RECORDS FOR THIS EXERCISE:
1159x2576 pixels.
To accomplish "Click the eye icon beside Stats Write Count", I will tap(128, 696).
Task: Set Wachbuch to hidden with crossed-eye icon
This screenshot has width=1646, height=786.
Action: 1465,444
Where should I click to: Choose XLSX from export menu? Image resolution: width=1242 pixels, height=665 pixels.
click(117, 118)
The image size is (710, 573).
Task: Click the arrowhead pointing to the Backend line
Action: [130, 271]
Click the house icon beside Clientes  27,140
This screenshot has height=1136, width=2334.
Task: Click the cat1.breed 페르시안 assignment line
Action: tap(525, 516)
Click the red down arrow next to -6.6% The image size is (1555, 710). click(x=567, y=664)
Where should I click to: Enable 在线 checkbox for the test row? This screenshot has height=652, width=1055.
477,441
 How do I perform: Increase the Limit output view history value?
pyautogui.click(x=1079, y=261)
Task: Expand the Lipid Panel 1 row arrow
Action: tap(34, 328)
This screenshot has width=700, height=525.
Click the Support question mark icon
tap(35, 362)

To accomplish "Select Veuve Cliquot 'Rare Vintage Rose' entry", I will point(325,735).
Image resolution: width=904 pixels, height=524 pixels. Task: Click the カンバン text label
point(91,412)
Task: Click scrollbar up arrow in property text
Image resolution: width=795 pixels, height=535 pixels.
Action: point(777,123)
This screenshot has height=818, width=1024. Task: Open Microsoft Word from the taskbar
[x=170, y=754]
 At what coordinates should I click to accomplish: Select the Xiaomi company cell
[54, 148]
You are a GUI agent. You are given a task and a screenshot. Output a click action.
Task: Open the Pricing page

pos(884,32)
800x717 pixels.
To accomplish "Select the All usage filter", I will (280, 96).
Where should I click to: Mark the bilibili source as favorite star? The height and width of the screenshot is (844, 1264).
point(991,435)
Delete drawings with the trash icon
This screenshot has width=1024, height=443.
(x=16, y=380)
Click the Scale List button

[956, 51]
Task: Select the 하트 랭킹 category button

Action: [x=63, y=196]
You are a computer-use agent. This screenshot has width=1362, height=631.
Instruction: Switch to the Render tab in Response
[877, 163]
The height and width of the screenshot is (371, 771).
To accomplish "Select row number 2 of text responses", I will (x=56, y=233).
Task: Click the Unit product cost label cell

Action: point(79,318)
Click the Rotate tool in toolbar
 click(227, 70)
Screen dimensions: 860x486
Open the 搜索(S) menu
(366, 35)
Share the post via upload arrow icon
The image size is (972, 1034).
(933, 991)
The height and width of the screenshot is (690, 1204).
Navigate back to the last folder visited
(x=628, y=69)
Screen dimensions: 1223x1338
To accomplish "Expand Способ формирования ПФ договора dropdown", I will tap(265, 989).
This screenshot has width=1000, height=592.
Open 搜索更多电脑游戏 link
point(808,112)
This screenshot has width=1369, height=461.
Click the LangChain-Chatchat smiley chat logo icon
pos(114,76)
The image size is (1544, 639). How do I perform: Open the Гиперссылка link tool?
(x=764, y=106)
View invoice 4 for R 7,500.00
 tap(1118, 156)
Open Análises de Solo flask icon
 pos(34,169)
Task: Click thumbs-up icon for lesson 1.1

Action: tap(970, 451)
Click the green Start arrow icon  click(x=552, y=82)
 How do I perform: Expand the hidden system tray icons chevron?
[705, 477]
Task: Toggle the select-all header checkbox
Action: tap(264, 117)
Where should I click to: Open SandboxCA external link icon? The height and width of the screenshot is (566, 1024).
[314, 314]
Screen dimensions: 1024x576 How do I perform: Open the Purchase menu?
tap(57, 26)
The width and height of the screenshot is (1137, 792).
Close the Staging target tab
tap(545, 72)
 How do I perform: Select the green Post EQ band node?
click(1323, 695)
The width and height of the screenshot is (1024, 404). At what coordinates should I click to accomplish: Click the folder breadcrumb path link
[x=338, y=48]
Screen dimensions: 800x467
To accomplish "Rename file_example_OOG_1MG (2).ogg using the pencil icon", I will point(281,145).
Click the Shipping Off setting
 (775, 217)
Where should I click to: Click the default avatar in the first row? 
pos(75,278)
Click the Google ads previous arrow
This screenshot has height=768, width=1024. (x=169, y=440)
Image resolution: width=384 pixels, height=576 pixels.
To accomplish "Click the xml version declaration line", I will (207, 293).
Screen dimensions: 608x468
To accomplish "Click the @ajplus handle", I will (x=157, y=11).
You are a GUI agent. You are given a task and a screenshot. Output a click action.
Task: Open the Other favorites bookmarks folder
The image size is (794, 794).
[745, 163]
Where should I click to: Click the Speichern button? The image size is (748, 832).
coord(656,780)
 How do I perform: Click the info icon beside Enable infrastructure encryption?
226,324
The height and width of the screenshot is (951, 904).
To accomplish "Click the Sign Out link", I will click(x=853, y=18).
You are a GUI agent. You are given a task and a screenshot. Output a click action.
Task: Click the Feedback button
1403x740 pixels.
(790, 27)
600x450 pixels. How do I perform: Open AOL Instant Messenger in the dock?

WORK REQUIRED: Each record above should be reproduced in full, exactly as it stands.

SOLUTION FOR THIS EXERCISE:
1159x2576 pixels.
To accomplish "Click the eye icon beside Stats Write Count", I will tap(128, 696).
Task: Set Wachbuch to hidden with crossed-eye icon
This screenshot has width=1646, height=786.
Action: 1465,444
Where should I click to: Choose XLSX from export menu? Image resolution: width=1242 pixels, height=665 pixels.
click(117, 118)
The image size is (710, 573).
Task: Click the arrowhead pointing to the Backend line
Action: [130, 271]
Click the house icon beside Clientes  27,140
This screenshot has height=1136, width=2334.
Task: Click the cat1.breed 페르시안 assignment line
Action: tap(525, 516)
Click the red down arrow next to -6.6% The image size is (1555, 710). click(x=567, y=664)
Where should I click to: Enable 在线 checkbox for the test row? This screenshot has height=652, width=1055.
477,441
 How do I perform: Increase the Limit output view history value?
pyautogui.click(x=1079, y=261)
Task: Expand the Lipid Panel 1 row arrow
Action: tap(34, 328)
This screenshot has width=700, height=525.
Click the Support question mark icon
tap(35, 362)

To accomplish "Select Veuve Cliquot 'Rare Vintage Rose' entry", I will point(325,735).
Image resolution: width=904 pixels, height=524 pixels. Task: Click the カンバン text label
point(91,412)
Task: Click scrollbar up arrow in property text
Image resolution: width=795 pixels, height=535 pixels.
Action: point(777,123)
This screenshot has height=818, width=1024. Task: Open Microsoft Word from the taskbar
[x=170, y=754]
 At what coordinates should I click to accomplish: Select the Xiaomi company cell
[54, 148]
You are a GUI agent. You are given a task and a screenshot. Output a click action.
Task: Open the Pricing page

pos(884,32)
800x717 pixels.
To accomplish "Select the All usage filter", I will (280, 96).
Where should I click to: Mark the bilibili source as favorite star? The height and width of the screenshot is (844, 1264).
point(991,435)
Delete drawings with the trash icon
This screenshot has width=1024, height=443.
(x=16, y=380)
Click the Scale List button

[956, 51]
Task: Select the 하트 랭킹 category button

Action: [x=63, y=196]
You are a computer-use agent. This screenshot has width=1362, height=631.
Instruction: Switch to the Render tab in Response
[877, 163]
The height and width of the screenshot is (371, 771).
To accomplish "Select row number 2 of text responses", I will (x=56, y=233).
Task: Click the Unit product cost label cell

Action: point(79,318)
Click the Rotate tool in toolbar
 click(227, 70)
Screen dimensions: 860x486
Open the 搜索(S) menu
(366, 35)
Share the post via upload arrow icon
The image size is (972, 1034).
(933, 991)
The height and width of the screenshot is (690, 1204).
Navigate back to the last folder visited
(x=628, y=69)
Screen dimensions: 1223x1338
To accomplish "Expand Способ формирования ПФ договора dropdown", I will tap(265, 989).
This screenshot has width=1000, height=592.
Open 搜索更多电脑游戏 link
point(808,112)
This screenshot has width=1369, height=461.
Click the LangChain-Chatchat smiley chat logo icon
pos(114,76)
The image size is (1544, 639). How do I perform: Open the Гиперссылка link tool?
(x=764, y=106)
View invoice 4 for R 7,500.00
 tap(1118, 156)
Open Análises de Solo flask icon
 pos(34,169)
Task: Click thumbs-up icon for lesson 1.1

Action: tap(970, 451)
Click the green Start arrow icon  click(x=552, y=82)
 How do I perform: Expand the hidden system tray icons chevron?
[705, 477]
Task: Toggle the select-all header checkbox
Action: tap(264, 117)
Where should I click to: Open SandboxCA external link icon? The height and width of the screenshot is (566, 1024).
[314, 314]
Screen dimensions: 1024x576 How do I perform: Open the Purchase menu?
tap(57, 26)
The width and height of the screenshot is (1137, 792).
Close the Staging target tab
tap(545, 72)
 How do I perform: Select the green Post EQ band node?
click(1323, 695)
The width and height of the screenshot is (1024, 404). At what coordinates should I click to accomplish: Click the folder breadcrumb path link
[x=338, y=48]
Screen dimensions: 800x467
To accomplish "Rename file_example_OOG_1MG (2).ogg using the pencil icon", I will point(281,145).
Click the Shipping Off setting
 (775, 217)
Where should I click to: Click the default avatar in the first row? 
pos(75,278)
Click the Google ads previous arrow
This screenshot has height=768, width=1024. (x=169, y=440)
Image resolution: width=384 pixels, height=576 pixels.
To accomplish "Click the xml version declaration line", I will (207, 293).
Screen dimensions: 608x468
To accomplish "Click the @ajplus handle", I will (x=157, y=11).
You are a GUI agent. You are given a task and a screenshot. Output a click action.
Task: Open the Other favorites bookmarks folder
The image size is (794, 794).
[745, 163]
Where should I click to: Click the Speichern button? The image size is (748, 832).
coord(656,780)
 How do I perform: Click the info icon beside Enable infrastructure encryption?
226,324
The height and width of the screenshot is (951, 904).
To accomplish "Click the Sign Out link", I will click(x=853, y=18).
You are a GUI agent. You are given a task and a screenshot. Output a click action.
Task: Click the Feedback button
1403x740 pixels.
(790, 27)
600x450 pixels. How do I perform: Open AOL Instant Messenger in the dock?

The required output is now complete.